• [Entries supplied]

============

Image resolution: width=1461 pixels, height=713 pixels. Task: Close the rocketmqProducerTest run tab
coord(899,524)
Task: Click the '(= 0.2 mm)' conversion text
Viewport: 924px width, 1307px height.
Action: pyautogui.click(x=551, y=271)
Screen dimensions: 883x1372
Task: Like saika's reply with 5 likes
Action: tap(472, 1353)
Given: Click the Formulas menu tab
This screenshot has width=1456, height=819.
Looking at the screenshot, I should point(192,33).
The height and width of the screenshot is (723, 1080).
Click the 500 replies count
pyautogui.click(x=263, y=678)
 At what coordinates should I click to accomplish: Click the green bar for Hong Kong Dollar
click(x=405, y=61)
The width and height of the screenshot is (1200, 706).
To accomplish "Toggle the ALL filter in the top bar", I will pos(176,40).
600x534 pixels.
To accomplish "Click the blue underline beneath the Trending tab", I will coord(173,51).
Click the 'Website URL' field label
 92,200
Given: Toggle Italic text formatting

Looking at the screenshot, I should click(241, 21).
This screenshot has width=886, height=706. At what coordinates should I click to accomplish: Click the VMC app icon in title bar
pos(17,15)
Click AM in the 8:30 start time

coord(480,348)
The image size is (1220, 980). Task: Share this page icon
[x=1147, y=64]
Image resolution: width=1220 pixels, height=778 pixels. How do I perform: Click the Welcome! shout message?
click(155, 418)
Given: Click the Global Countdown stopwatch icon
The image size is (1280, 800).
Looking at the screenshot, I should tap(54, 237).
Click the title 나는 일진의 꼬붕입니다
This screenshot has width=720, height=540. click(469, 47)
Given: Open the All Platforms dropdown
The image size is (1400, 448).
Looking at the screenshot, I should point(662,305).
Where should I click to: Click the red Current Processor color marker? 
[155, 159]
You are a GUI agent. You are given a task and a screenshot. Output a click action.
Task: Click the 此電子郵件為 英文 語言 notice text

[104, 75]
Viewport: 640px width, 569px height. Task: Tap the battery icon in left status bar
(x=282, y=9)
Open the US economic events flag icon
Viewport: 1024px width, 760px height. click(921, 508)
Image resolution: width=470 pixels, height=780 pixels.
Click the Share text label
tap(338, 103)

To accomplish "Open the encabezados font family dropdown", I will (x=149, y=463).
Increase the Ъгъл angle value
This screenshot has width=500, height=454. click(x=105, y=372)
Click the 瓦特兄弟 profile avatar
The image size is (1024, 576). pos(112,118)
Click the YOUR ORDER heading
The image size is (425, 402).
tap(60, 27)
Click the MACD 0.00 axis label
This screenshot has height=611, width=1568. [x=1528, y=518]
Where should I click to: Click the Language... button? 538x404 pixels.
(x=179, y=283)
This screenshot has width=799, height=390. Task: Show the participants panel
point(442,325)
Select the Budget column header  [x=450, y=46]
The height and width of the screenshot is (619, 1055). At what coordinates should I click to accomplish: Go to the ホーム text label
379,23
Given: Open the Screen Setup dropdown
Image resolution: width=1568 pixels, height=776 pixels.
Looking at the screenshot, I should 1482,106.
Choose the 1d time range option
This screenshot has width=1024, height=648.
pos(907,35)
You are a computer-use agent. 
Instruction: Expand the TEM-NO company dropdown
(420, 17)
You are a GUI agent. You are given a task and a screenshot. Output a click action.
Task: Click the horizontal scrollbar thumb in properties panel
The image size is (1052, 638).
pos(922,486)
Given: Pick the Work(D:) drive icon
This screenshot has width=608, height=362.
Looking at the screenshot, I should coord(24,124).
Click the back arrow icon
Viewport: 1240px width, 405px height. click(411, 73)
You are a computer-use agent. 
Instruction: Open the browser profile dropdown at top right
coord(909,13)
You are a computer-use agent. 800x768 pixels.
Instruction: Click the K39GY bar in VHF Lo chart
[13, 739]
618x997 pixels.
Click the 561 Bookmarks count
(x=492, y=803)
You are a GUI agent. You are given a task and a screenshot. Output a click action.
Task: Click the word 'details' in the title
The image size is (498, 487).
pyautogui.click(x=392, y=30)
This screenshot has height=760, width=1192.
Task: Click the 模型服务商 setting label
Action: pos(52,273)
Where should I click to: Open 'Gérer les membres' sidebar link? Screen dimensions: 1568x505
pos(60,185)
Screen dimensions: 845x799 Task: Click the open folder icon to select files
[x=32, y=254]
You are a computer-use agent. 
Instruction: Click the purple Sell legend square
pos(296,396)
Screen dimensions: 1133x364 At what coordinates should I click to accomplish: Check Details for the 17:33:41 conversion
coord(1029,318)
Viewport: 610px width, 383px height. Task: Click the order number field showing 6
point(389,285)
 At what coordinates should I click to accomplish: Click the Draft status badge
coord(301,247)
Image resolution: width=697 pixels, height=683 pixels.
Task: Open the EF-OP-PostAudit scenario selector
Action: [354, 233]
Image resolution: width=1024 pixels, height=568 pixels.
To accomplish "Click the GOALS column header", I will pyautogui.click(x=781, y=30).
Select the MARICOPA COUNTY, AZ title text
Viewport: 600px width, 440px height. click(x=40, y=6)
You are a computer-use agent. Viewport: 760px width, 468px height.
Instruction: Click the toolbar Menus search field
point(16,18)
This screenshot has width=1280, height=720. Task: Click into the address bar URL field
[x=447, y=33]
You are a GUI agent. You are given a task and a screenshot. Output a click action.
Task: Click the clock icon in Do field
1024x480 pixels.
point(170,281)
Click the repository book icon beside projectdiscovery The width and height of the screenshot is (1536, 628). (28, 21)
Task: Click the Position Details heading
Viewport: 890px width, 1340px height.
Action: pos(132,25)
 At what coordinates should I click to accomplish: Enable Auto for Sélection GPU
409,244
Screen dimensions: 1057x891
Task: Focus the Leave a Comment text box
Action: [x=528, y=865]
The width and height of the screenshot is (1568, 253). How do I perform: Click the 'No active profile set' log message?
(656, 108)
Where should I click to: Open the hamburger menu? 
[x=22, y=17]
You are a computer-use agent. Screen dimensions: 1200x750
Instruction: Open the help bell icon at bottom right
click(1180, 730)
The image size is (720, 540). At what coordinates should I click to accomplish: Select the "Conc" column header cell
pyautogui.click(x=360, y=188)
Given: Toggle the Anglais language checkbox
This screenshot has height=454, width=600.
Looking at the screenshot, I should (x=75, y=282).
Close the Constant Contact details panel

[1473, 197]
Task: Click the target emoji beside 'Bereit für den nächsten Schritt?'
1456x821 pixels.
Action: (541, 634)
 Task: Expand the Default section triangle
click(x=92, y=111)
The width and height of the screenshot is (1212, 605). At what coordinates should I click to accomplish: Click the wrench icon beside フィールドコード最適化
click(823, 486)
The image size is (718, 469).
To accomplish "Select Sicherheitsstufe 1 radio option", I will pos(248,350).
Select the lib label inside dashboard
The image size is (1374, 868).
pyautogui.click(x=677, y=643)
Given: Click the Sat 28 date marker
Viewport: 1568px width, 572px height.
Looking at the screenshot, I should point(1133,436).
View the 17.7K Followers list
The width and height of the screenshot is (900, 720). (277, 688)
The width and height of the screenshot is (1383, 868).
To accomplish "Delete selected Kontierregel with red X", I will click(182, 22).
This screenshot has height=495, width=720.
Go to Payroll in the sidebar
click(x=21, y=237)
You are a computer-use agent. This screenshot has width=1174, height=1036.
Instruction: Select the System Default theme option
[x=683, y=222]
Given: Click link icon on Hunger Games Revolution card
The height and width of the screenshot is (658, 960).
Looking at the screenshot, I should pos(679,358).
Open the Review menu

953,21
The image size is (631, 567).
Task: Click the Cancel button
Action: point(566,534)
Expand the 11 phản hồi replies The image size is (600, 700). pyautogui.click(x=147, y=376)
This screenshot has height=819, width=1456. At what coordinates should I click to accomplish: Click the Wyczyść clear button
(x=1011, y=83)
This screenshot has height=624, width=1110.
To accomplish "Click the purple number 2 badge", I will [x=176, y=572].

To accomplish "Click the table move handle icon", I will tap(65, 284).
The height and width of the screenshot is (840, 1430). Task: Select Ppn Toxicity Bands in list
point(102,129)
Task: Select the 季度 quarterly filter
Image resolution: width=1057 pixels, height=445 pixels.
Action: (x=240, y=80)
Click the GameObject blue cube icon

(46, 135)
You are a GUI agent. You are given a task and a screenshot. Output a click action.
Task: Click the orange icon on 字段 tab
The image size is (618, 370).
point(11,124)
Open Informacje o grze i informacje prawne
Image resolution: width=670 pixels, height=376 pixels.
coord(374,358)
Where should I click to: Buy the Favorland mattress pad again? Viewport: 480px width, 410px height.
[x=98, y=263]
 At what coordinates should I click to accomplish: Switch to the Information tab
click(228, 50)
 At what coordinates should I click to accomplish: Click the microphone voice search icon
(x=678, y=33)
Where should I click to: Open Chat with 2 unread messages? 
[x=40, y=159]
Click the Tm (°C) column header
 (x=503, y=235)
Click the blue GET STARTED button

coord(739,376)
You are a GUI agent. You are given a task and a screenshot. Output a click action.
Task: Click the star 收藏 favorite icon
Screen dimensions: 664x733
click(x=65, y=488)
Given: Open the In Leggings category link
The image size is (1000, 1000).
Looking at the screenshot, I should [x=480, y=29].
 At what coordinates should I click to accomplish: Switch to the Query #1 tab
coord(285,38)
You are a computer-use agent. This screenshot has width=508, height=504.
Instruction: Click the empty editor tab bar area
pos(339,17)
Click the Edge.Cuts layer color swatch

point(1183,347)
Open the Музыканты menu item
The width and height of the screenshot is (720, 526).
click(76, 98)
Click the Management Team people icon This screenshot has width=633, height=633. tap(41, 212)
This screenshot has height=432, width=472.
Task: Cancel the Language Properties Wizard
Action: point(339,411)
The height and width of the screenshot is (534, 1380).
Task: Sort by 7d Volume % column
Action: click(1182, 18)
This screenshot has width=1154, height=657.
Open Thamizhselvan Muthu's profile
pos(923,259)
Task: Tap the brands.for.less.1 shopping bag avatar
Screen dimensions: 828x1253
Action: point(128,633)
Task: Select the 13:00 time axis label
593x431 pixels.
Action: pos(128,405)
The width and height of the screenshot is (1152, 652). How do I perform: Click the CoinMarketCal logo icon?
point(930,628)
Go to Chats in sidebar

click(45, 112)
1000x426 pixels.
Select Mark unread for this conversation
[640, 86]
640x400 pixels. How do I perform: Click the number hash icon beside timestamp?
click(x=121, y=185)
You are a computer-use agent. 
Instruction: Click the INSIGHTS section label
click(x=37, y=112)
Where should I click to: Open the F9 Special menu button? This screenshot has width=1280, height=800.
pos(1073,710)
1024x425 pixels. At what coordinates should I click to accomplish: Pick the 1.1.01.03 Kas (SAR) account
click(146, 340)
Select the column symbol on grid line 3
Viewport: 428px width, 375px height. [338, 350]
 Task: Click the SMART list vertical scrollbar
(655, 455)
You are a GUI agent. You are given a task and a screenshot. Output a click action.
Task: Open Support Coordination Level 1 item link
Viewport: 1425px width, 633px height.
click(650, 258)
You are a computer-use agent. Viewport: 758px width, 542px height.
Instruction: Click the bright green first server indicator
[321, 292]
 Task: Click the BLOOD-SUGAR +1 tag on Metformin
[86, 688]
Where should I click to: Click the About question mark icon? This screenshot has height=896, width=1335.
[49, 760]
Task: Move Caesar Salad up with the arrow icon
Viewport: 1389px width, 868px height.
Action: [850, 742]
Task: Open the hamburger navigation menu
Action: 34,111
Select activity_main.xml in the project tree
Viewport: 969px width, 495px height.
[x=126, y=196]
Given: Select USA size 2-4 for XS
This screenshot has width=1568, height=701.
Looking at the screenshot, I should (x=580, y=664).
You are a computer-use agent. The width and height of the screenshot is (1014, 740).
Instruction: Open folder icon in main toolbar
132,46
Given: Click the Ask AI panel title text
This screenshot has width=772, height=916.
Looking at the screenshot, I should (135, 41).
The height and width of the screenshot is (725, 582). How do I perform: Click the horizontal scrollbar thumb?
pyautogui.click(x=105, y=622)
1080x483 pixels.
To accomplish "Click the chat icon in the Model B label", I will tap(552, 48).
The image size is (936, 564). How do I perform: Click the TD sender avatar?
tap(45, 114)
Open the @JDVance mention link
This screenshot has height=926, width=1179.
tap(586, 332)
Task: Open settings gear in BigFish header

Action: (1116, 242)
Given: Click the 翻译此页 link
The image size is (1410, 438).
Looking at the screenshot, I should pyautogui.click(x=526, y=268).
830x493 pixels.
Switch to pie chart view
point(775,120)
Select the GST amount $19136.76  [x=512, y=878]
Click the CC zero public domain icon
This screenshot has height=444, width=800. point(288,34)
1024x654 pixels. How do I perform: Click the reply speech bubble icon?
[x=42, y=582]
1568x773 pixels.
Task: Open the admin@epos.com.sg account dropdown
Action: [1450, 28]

============

• [Assignment] Word for word, output the lines of the data from its first line through the line where "Task: Click the '(= 0.2 mm)' conversion text" appears, and stop there.

• [Written solution]
Image resolution: width=1461 pixels, height=713 pixels. Task: Close the rocketmqProducerTest run tab
coord(899,524)
Task: Click the '(= 0.2 mm)' conversion text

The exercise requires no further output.